*Task goal:* Your answer should be the records below, repeated exactly as they stand.

** Opening Input block **

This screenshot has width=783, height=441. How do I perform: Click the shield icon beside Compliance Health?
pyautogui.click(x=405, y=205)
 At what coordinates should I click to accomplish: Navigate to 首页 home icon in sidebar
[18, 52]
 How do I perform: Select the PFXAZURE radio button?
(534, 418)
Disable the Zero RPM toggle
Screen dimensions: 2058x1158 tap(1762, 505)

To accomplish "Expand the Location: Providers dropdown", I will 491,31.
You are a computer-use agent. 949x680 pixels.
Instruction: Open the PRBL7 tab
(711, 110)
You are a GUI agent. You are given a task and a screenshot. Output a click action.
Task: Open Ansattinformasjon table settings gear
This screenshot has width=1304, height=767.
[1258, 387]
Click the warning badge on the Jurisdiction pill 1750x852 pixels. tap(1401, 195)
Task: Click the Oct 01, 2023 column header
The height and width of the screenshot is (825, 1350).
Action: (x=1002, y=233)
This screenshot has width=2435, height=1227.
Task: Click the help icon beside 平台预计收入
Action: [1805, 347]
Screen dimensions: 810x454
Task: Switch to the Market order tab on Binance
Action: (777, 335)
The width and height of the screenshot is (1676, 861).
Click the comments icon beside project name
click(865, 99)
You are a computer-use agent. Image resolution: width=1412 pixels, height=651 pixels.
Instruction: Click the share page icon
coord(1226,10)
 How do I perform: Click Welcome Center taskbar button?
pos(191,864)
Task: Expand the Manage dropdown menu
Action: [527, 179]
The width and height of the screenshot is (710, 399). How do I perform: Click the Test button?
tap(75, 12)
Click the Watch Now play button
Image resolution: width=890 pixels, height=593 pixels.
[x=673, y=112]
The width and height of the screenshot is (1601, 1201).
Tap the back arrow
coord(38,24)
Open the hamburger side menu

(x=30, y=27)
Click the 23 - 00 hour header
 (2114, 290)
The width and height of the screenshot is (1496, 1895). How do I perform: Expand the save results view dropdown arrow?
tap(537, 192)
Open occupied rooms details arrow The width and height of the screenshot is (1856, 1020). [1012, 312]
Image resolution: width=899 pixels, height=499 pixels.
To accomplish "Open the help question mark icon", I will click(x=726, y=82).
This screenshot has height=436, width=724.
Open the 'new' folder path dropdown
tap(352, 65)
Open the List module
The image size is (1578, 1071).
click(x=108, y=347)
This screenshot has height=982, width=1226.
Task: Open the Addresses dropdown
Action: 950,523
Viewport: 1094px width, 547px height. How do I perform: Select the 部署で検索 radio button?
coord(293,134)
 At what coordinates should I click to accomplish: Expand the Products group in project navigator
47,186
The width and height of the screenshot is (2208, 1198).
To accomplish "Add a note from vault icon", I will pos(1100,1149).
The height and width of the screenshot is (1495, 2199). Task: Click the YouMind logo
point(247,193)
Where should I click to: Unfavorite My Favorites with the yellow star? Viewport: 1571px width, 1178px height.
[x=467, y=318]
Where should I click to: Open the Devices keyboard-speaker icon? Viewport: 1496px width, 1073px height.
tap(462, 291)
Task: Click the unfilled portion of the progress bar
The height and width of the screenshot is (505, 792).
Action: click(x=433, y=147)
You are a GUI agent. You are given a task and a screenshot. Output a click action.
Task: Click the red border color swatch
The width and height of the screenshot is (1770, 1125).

** Closing Input block **

*Exercise result:*
This screenshot has width=783, height=441. How do I perform: Click the shield icon beside Compliance Health?
pyautogui.click(x=405, y=205)
 At what coordinates should I click to accomplish: Navigate to 首页 home icon in sidebar
[18, 52]
 How do I perform: Select the PFXAZURE radio button?
(534, 418)
Disable the Zero RPM toggle
Screen dimensions: 2058x1158 tap(1762, 505)

To accomplish "Expand the Location: Providers dropdown", I will 491,31.
You are a computer-use agent. 949x680 pixels.
Instruction: Open the PRBL7 tab
(711, 110)
You are a GUI agent. You are given a task and a screenshot. Output a click action.
Task: Open Ansattinformasjon table settings gear
This screenshot has width=1304, height=767.
[1258, 387]
Click the warning badge on the Jurisdiction pill 1750x852 pixels. tap(1401, 195)
Task: Click the Oct 01, 2023 column header
The height and width of the screenshot is (825, 1350).
Action: (x=1002, y=233)
This screenshot has width=2435, height=1227.
Task: Click the help icon beside 平台预计收入
Action: [1805, 347]
Screen dimensions: 810x454
Task: Switch to the Market order tab on Binance
Action: (777, 335)
The width and height of the screenshot is (1676, 861).
Click the comments icon beside project name
click(865, 99)
You are a computer-use agent. Image resolution: width=1412 pixels, height=651 pixels.
Instruction: Click the share page icon
coord(1226,10)
 How do I perform: Click Welcome Center taskbar button?
pos(191,864)
Task: Expand the Manage dropdown menu
Action: [527, 179]
The width and height of the screenshot is (710, 399). How do I perform: Click the Test button?
tap(75, 12)
Click the Watch Now play button
Image resolution: width=890 pixels, height=593 pixels.
[x=673, y=112]
The width and height of the screenshot is (1601, 1201).
Tap the back arrow
coord(38,24)
Open the hamburger side menu

(x=30, y=27)
Click the 23 - 00 hour header
 (2114, 290)
The width and height of the screenshot is (1496, 1895). How do I perform: Expand the save results view dropdown arrow?
tap(537, 192)
Open occupied rooms details arrow The width and height of the screenshot is (1856, 1020). [1012, 312]
Image resolution: width=899 pixels, height=499 pixels.
To accomplish "Open the help question mark icon", I will click(x=726, y=82).
This screenshot has height=436, width=724.
Open the 'new' folder path dropdown
tap(352, 65)
Open the List module
The image size is (1578, 1071).
click(x=108, y=347)
This screenshot has height=982, width=1226.
Task: Open the Addresses dropdown
Action: 950,523
Viewport: 1094px width, 547px height. How do I perform: Select the 部署で検索 radio button?
coord(293,134)
 At what coordinates should I click to accomplish: Expand the Products group in project navigator
47,186
The width and height of the screenshot is (2208, 1198).
To accomplish "Add a note from vault icon", I will pos(1100,1149).
The height and width of the screenshot is (1495, 2199). Task: Click the YouMind logo
point(247,193)
Where should I click to: Unfavorite My Favorites with the yellow star? Viewport: 1571px width, 1178px height.
[x=467, y=318]
Where should I click to: Open the Devices keyboard-speaker icon? Viewport: 1496px width, 1073px height.
tap(462, 291)
Task: Click the unfilled portion of the progress bar
The height and width of the screenshot is (505, 792).
Action: click(x=433, y=147)
You are a GUI agent. You are given a task and a screenshot. Output a click action.
Task: Click the red border color swatch
The width and height of the screenshot is (1770, 1125).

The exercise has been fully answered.